Jenny Jay / GAZETTE

A breakdown of which councillors voted for which SPO candidates has been made public for the first time.

The University Students' Council voted in January to publicize the student programs officer election ballots. The SPO is one of five full-time USC executives, and the position oversees the organization's student programming, including Orientation Week and the clubs system. On March 11, outgoing and incoming USC councillors elected a new SPO from six candidates, Carina Gabriele.

Formerly, these votes were a secret ballot, but council voted to publicize the election at a January council meeting in a 31 to 10 vote with two abstentions. Now the votes are accessible to the public by request within 10 days after the winner has been named. A councillor-by-councillor vote breakdown has been available since yesterday.

The outgoing council's votes on the public SPO ballot. The winner, Carina Gabriele, is represented by number "3".
The incoming councilor's votes for the public SPO election. The winner, Carina Gabriele, is represented by number "3".

The motion was proposed by outgoing USC vice-president Landon Tulk. He argued that councillors have a duty to transparency in their vote as student representatives. The motion's most vocal opponent was outgoing music president Kyle Tang, who said that smaller faculties would be more vulnerable to inter-council tension caused by an unpopular vote.

Both the outgoing president and vice-presidents, Tobi Solebo and Tulk, voted for the motion. The Faculty of Arts and Humanities president, Massimo Peruzza, joined Tang in voting against the motion. Incoming president Mitchell Pratt abstained and incoming vice-president Danny Chang was not on council at the time.

Tulk said the policy is successful so far.

"I think the policy is doing exactly what I intended it to do. Accountability measures like these need to be taken across this entire organization," he said.

Most criticism of the policy argued that the SPO may view who voted for them and then treat them favourably — or, that other councillors who favoured a certain candidate might take issue with a peer voting for their opponent. Tulk said this is not likely.

"You can't be in this position if you're petty or hold grudges against a faculty because they didn't vote for you," he said.
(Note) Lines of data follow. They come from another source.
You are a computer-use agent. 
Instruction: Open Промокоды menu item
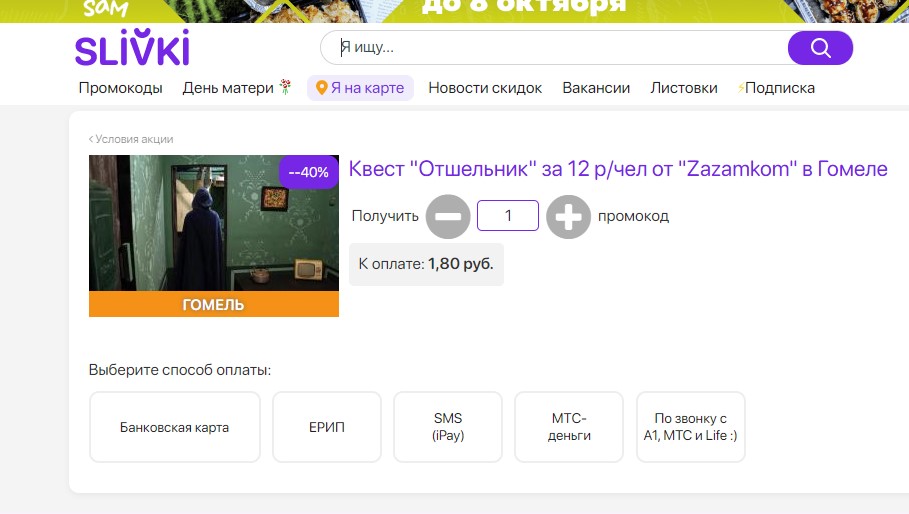121,88
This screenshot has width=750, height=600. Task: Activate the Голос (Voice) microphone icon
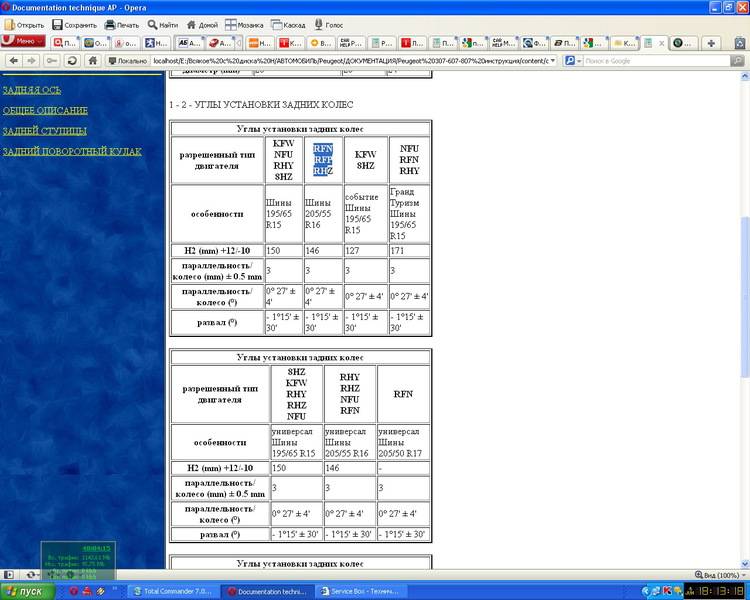[x=319, y=24]
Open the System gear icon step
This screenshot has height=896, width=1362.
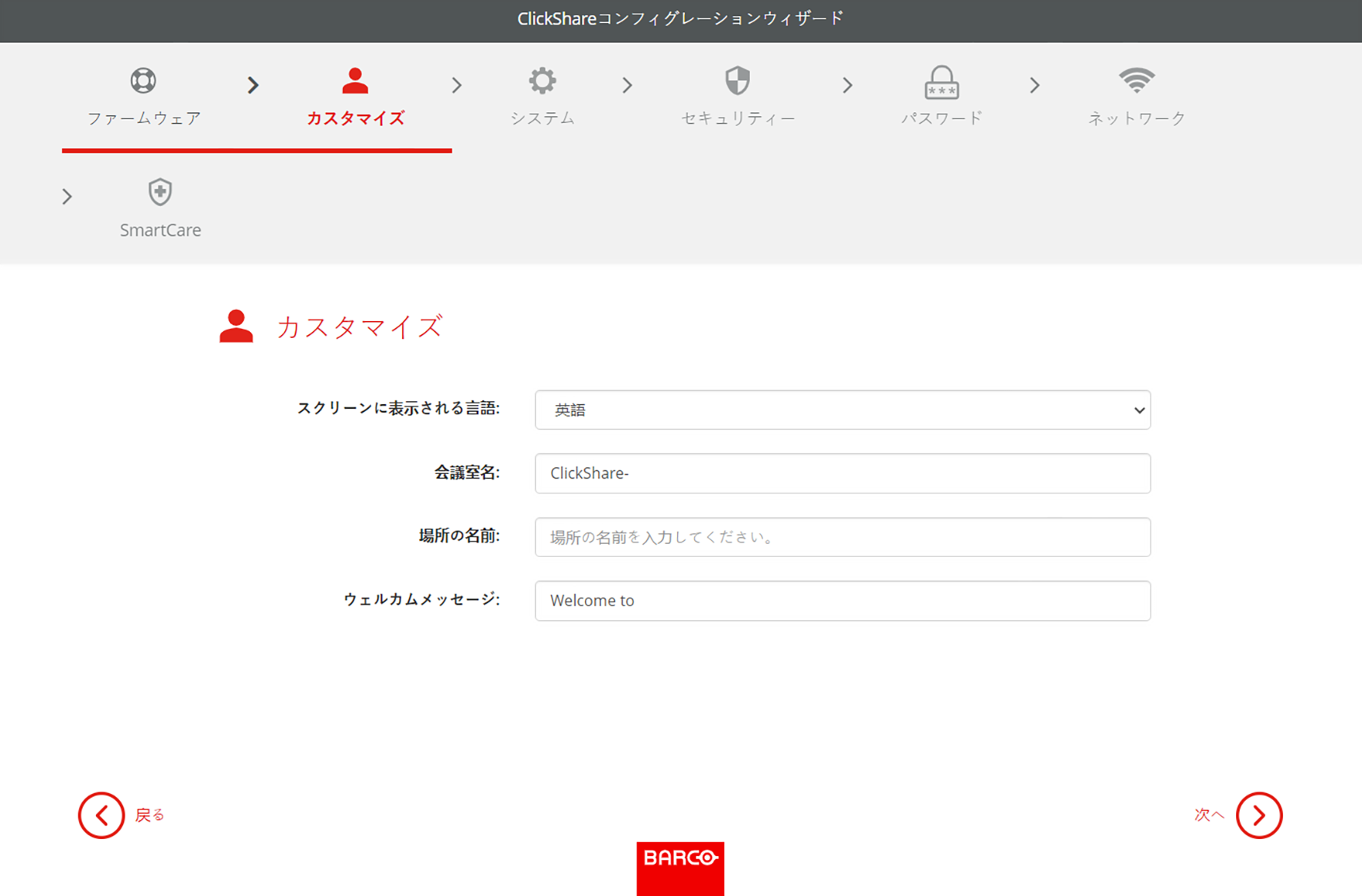(x=543, y=81)
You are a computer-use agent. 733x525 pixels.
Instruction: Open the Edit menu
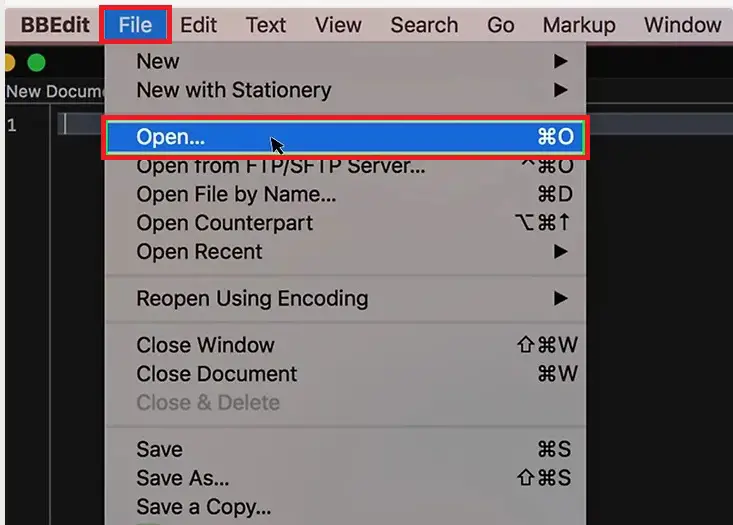point(198,25)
Tulk believes the motion was principled; it did not change anything drastically but rather showed students they can have a better view of their representatives' governance.

Tang said while transparency is an important principle, he disagrees with Tulk. He said the assumption that councillors will not take the vote data personally is an idealistic notion. He added that the interest in transparency in SPO elections is new, and he believes no one had made it an issue before.

Tang said the public ballots disproportionately harm the USC's smaller constituencies because they rely on the SPO for funding and other assistance more than wealthier faculties like Social Science; for instance, if the SPO ignores Social Science, they can largely fund themselves, whereas Music, Arts and Humanities and the Faculty of Information and Media Studies could not.

Gabriele said the publicized vote will not affect her inter-faculty council relationships.

"Out of courtesy for my fellow candidates, it's just something that is entirely up to council and is in their jurisdiction," she said. "It's important to listen to all faculty's concerns."

Tang said he is not worried about next year, as each small faculty president voted for incoming SPO Gabriele, who is also a former Faculty of Arts and Humanities president. But he said he is less optimistic about the future. 

Incoming president Mitchell Pratt said council should continue the debate on the public ballots.

"This should be something for discussion on council floor in the future," he said. "While transparency is important, we also need to account for other factors and dynamics surrounding the process. I look forward to having productive debate surrounding this topic in council meetings to come."